I wonder why I knock myself out to serve my students both with my school commitments and my commitments to trying to educate those outside of school systems of what teaching and learning really are.

I see the unions making early endorsements of an administration whose education department has in my opinion been hostile to teachers and real education, and in bed with the corporatizers.

I feel as if I am trying to bail out a tanker that is sinking using a teaspoon.

We are losing public schools.

We are losing democracy.

At moments like this I think I am glad my wife and I decided not to have our own children.

I fear for the future of our nieces and nephews.

I fear for the future of the children I teach.

I am now very close - VERY CLOSE - to giving up on being a teacher, because it is becoming impossible to be the kind of teacher I must be to keep my sanity.

I had planned to teach at least until I was 70.

Now? Like many of my compatriots, I am inclined to take the buyout offered by my system and do something else for the money I still need that does not so much break my heart.

I am far from alone.

Monday, February 6, 2012

Opt Out Report Card

Attached below are my son's PSSA scores from last year.  He was promoted to 6th grade and was placed in the high sections of Math and Language Arts.  NS = No Score.  Blank =Blank






We are so proud of him.  We decided to hang his PSSA scores on the refrigerator for the past 6 months.  Yes you can OPT OUT and be promoted and placed in the "high" sections.

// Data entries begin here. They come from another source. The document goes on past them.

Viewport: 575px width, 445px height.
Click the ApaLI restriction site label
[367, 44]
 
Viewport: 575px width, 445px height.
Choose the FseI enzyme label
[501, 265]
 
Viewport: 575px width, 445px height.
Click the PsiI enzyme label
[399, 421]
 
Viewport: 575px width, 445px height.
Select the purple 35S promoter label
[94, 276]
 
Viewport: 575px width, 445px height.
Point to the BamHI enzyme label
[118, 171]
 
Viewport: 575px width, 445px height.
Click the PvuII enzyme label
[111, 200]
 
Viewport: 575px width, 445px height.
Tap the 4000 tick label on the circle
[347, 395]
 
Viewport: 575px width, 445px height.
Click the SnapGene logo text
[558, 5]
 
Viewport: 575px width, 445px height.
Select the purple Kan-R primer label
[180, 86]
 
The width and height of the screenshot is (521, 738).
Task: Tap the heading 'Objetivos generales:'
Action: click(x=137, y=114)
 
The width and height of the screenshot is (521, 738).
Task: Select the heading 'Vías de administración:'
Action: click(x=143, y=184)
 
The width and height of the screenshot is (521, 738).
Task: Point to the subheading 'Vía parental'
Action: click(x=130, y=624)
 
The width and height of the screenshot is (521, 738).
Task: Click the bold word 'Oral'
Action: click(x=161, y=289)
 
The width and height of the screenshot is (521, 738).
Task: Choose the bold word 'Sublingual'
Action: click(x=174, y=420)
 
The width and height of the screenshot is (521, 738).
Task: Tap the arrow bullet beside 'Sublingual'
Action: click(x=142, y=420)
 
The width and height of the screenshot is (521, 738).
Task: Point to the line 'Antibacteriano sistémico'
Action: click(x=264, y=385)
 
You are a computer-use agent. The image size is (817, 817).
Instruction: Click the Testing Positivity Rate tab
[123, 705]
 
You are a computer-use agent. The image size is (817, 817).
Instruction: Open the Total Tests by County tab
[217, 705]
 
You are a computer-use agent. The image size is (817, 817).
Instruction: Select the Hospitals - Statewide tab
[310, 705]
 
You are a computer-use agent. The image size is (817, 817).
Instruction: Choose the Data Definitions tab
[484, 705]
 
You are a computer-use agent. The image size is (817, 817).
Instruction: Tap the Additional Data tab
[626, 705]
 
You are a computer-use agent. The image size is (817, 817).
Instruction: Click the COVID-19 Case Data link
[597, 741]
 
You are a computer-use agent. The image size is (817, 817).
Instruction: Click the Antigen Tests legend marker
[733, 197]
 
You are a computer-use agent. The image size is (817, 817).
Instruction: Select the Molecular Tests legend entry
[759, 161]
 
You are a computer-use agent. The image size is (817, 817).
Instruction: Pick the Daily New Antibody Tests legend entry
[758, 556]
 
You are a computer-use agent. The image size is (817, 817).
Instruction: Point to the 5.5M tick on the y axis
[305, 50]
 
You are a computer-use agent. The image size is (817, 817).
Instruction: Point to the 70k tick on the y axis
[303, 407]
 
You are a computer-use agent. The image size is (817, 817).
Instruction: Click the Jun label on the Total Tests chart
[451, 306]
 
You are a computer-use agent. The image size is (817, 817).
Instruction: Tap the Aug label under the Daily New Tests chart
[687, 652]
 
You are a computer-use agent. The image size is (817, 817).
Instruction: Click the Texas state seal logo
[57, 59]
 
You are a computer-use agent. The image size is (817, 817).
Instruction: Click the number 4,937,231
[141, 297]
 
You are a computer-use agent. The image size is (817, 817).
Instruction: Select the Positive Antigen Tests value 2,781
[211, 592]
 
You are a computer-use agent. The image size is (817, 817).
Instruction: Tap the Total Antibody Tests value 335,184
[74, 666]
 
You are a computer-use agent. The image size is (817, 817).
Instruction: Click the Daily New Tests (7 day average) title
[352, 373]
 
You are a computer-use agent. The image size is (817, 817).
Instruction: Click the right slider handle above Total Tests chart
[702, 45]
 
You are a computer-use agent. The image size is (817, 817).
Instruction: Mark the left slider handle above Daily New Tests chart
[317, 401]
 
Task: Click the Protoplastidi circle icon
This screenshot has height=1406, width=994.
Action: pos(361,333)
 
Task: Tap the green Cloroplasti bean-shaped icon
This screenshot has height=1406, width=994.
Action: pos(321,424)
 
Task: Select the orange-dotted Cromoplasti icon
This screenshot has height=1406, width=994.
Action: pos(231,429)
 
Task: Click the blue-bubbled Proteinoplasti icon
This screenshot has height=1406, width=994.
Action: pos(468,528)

Thursday, February 2, 2012

Pennsylvania Public Schools Making Connections

According to the official statements from the Pennsylvania Department of Education, reading and math are not the only important subjects.  From the state...
Remember to make connections!
Success in school involves more than just reading and mathematics.  Children can master these other skills by engaging in activities outside the classroom.  Practicing music, for example, can build skills that will be valuable throughout school and life.  Remember that taking trips to a museum, a show or a concert is a positive way to strengthen your child's overall education
What the the Pennsylvania Department of Education is really saying!
However, as a state PA will only provide for reading and math instruction. All the other stuff that actually matters needs to occur "outside the classroom."  We just can't afford to help all children in Pennsylvania.  If you care about your kids, you the parents or guardians will need to take over from now on.  Music, art science history and all that other stuff is now your responsibility.

Problem
What about the children that don't have the resources available to them to "make connections?"

Solution
Not a problem. There is not enough room at the top for all of Pennsylvania's children. Besides, who will work at discount department stores if all children receive a rich and powerful education that "makes connections?" 
Like making the connection that children in lower SES ranks don't really have a chance in PA!